Objectif: Recopiez le passage de l'extrait allant de « Les recommandations du » jusqu'à « nie en bloc. », en remplaçant « quatre mois » par « cinq mois ».

Extrait choisi:
━━━━━━━━

Les recommandations du PNF
Déjà jugé dans le dossier dit des écoutes et dans l’affaire Bygmalion, l’ancien président de la République devrait comparaître pendant quatre mois début 2025 pour corruption passive, association de malfaiteurs, financement illégal de campagne électorale et recel de détournement de fonds publics libyens. Des accusations qu’il nie en bloc.
« Sous réserve » d’éventuels recours, l’audience se tiendra « entre le 6 janvier 2025 et le 10 avril 2025 » devant la 32e chambre du tribunal correctionnel de Paris, d’après le Parquet national financier (PNF). Les deux magistrates financières ont globalement suivi les réquisitions du PNF qui avait évoqué mi-mai « l’aval » et la « parfaite connaissance de cause » de Nicolas Sarkozy quant aux agissements reprochés.
Des « manipulations » et des « déstabilisations »
Dans leur ordonnance de 557 pages signée jeudi dont l’AFP a eu connaissance, elles évoquent dix ans d’enquête tentaculaire confiée à l’Office anticorruption (Oclciff) et qui a pâti du « peu de moyens humains », de l'« absence de volonté politique en France [quelle que soit la période] pour faire la transparence sur ces faits », ainsi que des « manipulations » et autres « déstabilisations ».

━━━━━━━━

Données affichées:

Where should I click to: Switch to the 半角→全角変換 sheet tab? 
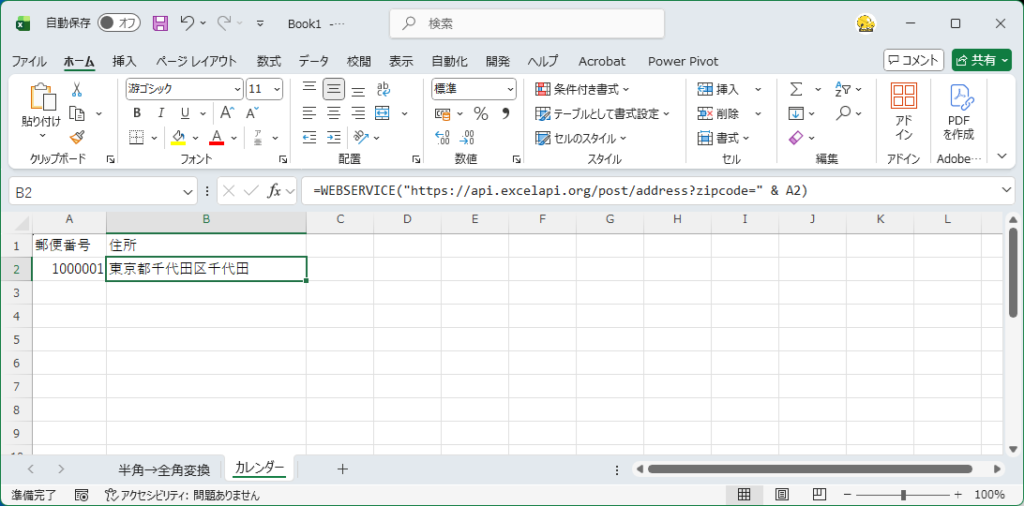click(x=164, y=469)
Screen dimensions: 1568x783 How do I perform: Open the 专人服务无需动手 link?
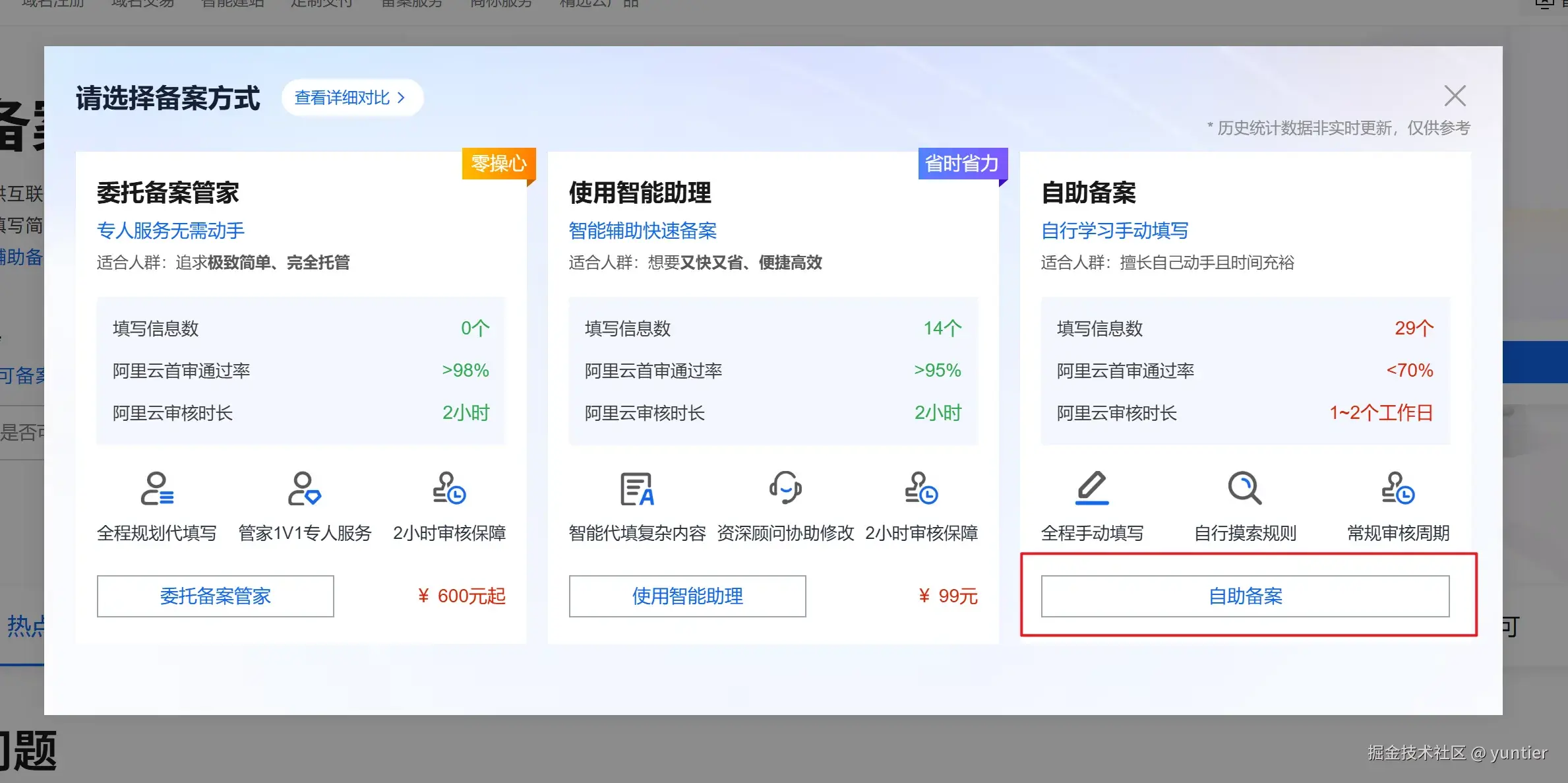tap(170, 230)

━━━━━━━━

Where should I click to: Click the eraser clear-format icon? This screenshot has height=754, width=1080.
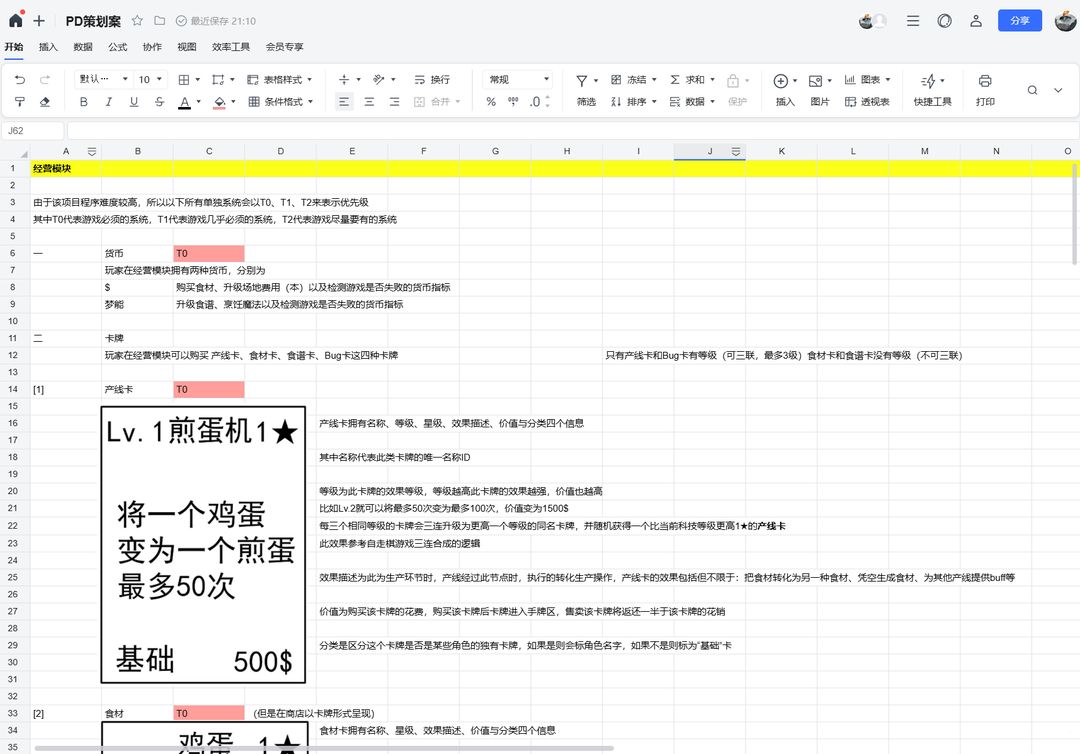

━━━━━━━━

Résultat:
Les recommandations du PNF
Déjà jugé dans le dossier dit des écoutes et dans l’affaire Bygmalion, l’ancien président de la République devrait comparaître pendant cinq mois début 2025 pour corruption passive, association de malfaiteurs, financement illégal de campagne électorale et recel de détournement de fonds publics libyens. Des accusations qu’il nie en bloc.